TASK DETAILS:
Rewrite the records from the line containing "Where should I click to: Open the New" through the line containing "Switch to the Limit", swapping "scrollbar" for "slider" and leaving everything else unchanged.

··· INFORMATION SHOWN

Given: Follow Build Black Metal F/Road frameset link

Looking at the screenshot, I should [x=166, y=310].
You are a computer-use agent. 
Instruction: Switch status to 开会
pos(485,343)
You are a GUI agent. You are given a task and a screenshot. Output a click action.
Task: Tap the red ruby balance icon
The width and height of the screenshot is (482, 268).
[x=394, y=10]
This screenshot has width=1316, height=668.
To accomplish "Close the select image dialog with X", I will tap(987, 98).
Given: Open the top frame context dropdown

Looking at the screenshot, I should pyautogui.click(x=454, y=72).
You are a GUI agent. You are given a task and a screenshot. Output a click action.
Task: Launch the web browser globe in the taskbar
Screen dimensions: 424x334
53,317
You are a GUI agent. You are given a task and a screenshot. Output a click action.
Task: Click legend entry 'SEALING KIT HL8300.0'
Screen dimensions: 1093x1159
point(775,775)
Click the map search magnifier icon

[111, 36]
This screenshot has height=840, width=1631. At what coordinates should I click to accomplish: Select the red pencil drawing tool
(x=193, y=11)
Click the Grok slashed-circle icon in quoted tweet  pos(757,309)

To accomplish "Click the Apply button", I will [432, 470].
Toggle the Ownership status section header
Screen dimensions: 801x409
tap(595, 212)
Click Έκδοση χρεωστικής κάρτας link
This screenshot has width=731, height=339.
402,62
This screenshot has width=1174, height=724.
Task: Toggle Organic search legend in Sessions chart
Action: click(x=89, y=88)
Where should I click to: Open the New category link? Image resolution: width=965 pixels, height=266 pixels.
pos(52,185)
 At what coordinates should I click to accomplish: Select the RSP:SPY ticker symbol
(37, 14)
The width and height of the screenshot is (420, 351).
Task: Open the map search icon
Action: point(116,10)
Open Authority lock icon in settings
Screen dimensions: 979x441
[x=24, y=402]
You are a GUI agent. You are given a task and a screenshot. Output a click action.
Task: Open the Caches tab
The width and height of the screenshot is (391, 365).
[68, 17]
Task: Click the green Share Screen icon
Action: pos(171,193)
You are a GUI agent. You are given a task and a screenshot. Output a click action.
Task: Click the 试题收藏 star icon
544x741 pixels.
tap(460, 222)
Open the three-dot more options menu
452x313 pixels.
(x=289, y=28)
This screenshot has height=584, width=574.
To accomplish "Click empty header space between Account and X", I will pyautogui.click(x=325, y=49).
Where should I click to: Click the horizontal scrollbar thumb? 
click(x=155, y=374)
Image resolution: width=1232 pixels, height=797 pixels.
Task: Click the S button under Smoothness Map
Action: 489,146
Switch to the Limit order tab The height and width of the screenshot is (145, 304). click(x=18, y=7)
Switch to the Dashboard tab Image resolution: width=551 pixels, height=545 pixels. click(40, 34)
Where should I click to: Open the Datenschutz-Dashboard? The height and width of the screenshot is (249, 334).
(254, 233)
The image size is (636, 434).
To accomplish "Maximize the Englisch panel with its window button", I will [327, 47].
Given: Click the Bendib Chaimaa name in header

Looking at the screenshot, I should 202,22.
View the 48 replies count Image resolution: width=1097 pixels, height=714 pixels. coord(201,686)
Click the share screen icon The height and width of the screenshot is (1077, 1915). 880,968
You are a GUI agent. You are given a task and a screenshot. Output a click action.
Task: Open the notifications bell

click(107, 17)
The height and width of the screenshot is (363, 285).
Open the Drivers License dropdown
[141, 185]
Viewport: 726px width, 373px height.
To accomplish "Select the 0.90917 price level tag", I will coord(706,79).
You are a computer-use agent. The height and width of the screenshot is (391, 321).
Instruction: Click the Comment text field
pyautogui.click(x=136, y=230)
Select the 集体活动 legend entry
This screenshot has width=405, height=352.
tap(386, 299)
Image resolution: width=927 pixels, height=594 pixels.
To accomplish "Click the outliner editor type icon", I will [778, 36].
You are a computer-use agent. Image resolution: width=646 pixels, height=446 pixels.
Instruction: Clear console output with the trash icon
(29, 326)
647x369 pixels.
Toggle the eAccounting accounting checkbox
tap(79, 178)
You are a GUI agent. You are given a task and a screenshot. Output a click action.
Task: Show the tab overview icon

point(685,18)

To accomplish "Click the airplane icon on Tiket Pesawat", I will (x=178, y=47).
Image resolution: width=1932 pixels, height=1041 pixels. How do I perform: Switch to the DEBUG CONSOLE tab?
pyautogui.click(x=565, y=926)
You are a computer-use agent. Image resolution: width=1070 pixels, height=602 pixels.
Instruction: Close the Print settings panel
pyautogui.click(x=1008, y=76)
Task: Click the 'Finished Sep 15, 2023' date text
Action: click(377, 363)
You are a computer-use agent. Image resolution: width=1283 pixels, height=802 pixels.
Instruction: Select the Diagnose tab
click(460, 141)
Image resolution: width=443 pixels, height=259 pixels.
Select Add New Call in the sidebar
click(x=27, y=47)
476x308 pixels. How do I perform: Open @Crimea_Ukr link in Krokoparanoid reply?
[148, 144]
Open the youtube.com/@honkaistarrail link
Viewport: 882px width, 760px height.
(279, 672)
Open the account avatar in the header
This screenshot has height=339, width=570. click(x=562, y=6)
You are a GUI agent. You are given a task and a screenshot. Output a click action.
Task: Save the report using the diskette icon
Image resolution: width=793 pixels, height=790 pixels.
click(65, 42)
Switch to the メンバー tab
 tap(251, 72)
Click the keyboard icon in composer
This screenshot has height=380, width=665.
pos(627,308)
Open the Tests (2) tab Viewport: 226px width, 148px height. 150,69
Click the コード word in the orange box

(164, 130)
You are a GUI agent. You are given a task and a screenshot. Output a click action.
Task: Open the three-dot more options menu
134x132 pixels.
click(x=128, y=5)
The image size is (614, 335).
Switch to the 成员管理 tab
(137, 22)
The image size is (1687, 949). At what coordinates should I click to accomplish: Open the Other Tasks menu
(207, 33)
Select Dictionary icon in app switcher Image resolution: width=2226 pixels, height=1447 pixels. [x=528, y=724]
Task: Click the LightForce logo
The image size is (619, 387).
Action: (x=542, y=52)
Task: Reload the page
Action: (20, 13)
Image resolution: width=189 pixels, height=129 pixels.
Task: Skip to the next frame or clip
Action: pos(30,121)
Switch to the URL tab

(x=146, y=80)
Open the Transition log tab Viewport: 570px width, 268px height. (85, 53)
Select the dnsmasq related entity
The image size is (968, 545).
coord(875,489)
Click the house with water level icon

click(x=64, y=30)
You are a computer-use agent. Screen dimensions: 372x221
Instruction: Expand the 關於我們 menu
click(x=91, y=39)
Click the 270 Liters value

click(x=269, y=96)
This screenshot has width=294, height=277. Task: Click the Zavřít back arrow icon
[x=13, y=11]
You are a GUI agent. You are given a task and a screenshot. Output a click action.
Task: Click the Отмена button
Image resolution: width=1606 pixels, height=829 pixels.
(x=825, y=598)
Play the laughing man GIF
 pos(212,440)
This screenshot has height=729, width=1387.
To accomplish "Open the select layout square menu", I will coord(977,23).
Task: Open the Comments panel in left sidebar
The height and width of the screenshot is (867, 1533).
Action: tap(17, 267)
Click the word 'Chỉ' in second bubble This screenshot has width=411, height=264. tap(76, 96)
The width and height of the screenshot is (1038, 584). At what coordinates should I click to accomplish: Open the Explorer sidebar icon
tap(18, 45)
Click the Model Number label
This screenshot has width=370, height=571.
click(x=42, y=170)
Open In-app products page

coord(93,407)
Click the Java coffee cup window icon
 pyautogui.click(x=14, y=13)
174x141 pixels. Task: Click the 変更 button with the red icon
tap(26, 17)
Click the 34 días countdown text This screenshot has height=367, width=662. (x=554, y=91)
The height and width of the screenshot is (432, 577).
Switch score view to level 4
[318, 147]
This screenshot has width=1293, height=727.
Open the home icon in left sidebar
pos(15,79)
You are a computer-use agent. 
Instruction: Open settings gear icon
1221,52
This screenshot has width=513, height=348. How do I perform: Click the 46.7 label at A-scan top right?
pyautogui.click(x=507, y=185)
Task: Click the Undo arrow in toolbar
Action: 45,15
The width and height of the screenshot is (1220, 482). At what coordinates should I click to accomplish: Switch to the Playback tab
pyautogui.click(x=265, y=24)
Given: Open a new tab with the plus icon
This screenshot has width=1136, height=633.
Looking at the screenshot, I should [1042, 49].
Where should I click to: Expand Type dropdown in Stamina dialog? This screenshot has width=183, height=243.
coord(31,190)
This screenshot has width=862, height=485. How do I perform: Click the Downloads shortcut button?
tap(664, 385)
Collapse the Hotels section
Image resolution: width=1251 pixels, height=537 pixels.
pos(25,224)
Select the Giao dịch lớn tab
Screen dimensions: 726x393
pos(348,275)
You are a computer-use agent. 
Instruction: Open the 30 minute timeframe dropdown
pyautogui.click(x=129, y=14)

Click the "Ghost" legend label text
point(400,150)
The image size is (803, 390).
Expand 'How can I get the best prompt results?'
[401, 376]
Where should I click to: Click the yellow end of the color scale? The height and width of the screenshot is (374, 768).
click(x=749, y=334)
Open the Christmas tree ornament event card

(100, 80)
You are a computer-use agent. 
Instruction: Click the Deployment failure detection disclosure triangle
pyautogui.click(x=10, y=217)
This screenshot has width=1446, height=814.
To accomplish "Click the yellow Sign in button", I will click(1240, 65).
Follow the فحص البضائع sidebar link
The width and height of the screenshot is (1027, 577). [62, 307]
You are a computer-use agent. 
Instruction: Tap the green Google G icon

······

RESULT BELOW:
Where should I click to: Open the New category link? Image resolution: width=965 pixels, height=266 pixels.
pos(52,185)
 At what coordinates should I click to accomplish: Select the RSP:SPY ticker symbol
(37, 14)
The width and height of the screenshot is (420, 351).
Task: Open the map search icon
Action: point(116,10)
Open Authority lock icon in settings
Screen dimensions: 979x441
[x=24, y=402]
You are a GUI agent. You are given a task and a screenshot. Output a click action.
Task: Open the Caches tab
The width and height of the screenshot is (391, 365).
[68, 17]
Task: Click the green Share Screen icon
Action: pos(171,193)
You are a GUI agent. You are given a task and a screenshot. Output a click action.
Task: Click the 试题收藏 star icon
544x741 pixels.
tap(460, 222)
Open the three-dot more options menu
452x313 pixels.
(x=289, y=28)
This screenshot has height=584, width=574.
To accomplish "Click empty header space between Account and X", I will pyautogui.click(x=325, y=49).
Where should I click to: Click the horizontal slider thumb? 
click(x=155, y=374)
Image resolution: width=1232 pixels, height=797 pixels.
Task: Click the S button under Smoothness Map
Action: 489,146
Switch to the Limit order tab The height and width of the screenshot is (145, 304). click(x=18, y=7)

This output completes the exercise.